>> Start SUPPLIED TEXT
Best Recruitment Website Designs For Attracting Top Talent
Chris Phillips
by Chris Phillips

​What are the best recruitment website designs in 2023?

If you’re about to start on a new website project, learning from other recruitment agencies’ work can be helpful. After all, how will you know what the best recruitment websites look like if you haven’t seen any examples?

To offer some ideas, we’ve gathered recruitment website design inspiration from the best recruitment websites today. In this guide, we’ll take a closer look at the features and layout that make these websites work, then offer some suggestions on how to apply good design principles to your own website.

Read on to learn from some recruitment website success stories.

What makes a standout recruitment website design?

Examples of Best Recruitment Websites

To give a better idea of what good recruitment website design principles look like in action, we’ve gone into more detail on this list of some of the best recruitment websites.

Read on for an overview of what makes each of these websites work, plus a few takeaways you might use in your own recruitment website design.

1. Chandler Macleod

The first thing that pops out on Chandler Macleod’s website is a simple, consistent design. The colour palette is limited, and the website mostly sticks to a single font. The design doesn’t distract from the website’s function.

From the moment a user lands on the home page, the eye is drawn to Chandler Macleod’s bold tagline and a job search bar. From a potential candidate’s perspective, it’s simple to get looking for their next role right away.

It's also easy to navigate. Chandler Macleod offers a variety of services, and it would be easy for a website visitor to get lost. Above the fold, four options explain the agency’s services. The links to these subpages are easy to spot and will funnel visitors towards what they want to see. If you’re looking for recruitment design inspiration, this is as good a place to start.
>> End SUPPLIED TEXT
* _TO DO_:
1. Which questions does the recruitment website article pose? List each one in full.
2. Could you carry on the recruitment website article, picking up right after its final sentence?
The data after this point plays no part in what is asked here.
>> Start DATASET SECTION
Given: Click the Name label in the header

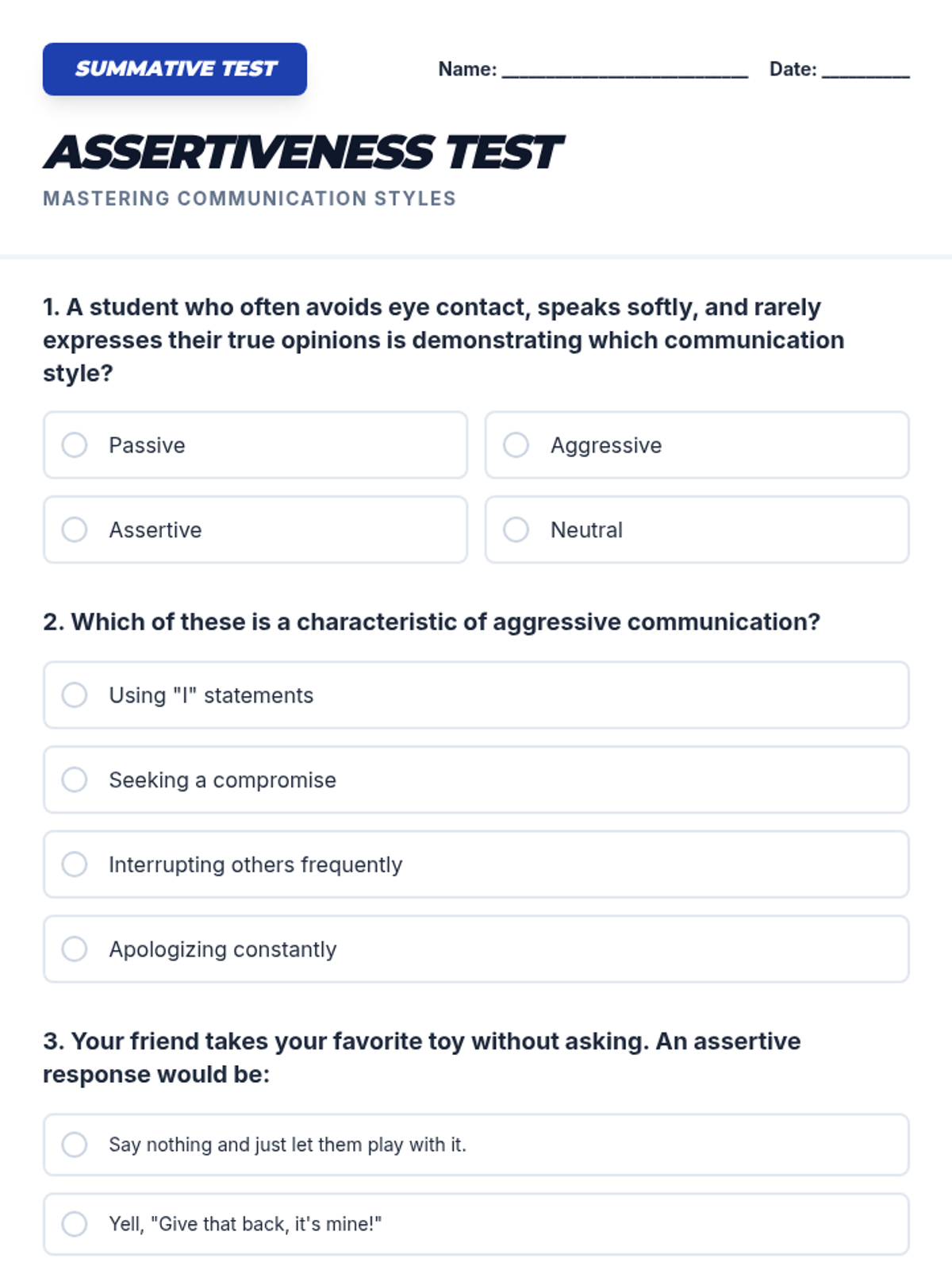Looking at the screenshot, I should (x=467, y=70).

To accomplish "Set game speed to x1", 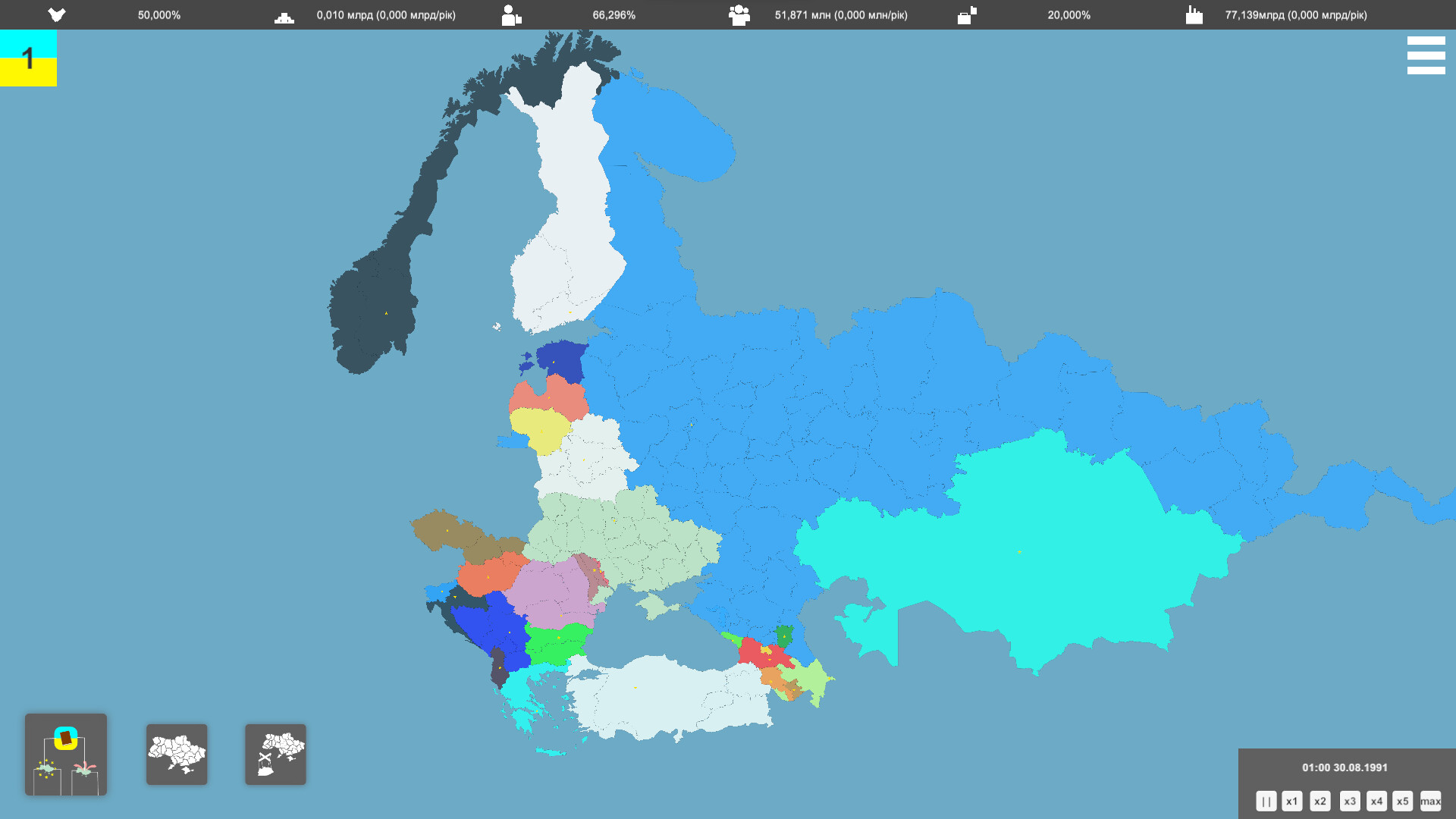I will [1292, 801].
>> End DATASET SECTION
* _RESPONSES IN ORDER_:
1.
- What are the best recruitment website designs in 2023?
- After all, how will you know what the best recruitment websites look like if you haven't seen any examples?
- What makes a standout recruitment website design?

2.
Visit Chandler Macleod’s website here.

What can I apply to my recruitment site?
  • Limit website palette to 3-5 colours

  • Sort services and specialisms into subpages

  • Put the job search front and centre

2. Blu Digital

Blu Digital’s website has an instantly recognisable visual identity. Their logo is made of triangular fragments and a blue-to-red colour scheme. These elements are repeated throughout the website to keep a coherent design.

To break up the brightly coloured and simple shapes, the website designers added in graphics with 3D texture. This shows that sticking to one theme doesn’t have to be limiting. And this fun visual style is perfectly suited to an agency that specialises in creative, digital, and marketing roles.

The layout of the main page makes the CTAs unmistakeable. First the large font and streamlined design let the eye wander right to the agency’s specialisms. Reducing “friction” this way encourages visitors to click into the specialism page, where they’re directed to a large CTA download button.

Blu Digital’s website is deceptively simple: the entire layout encourages visitors to move down the funnel.

Visit Blu Digital’s website here.

What can I learn for my recruitment site?
  • Push the boundaries of the website design theme

  • Build around CTAs

  • “Simple” design can be the best choice

3. Maxxima Group

Maxxima Group’s website excels at putting key information above the fold. Their job search is up front, and right underneath there are links to the agency’s most popular searches. The website’s design optimises for as few clicks as possible and makes it simpler for talent to find roles.

Maxxima Group’s website also includes a table of roles that they recruit for, with links to discipline pages (like Audiology, Nursing, Radiography, etc).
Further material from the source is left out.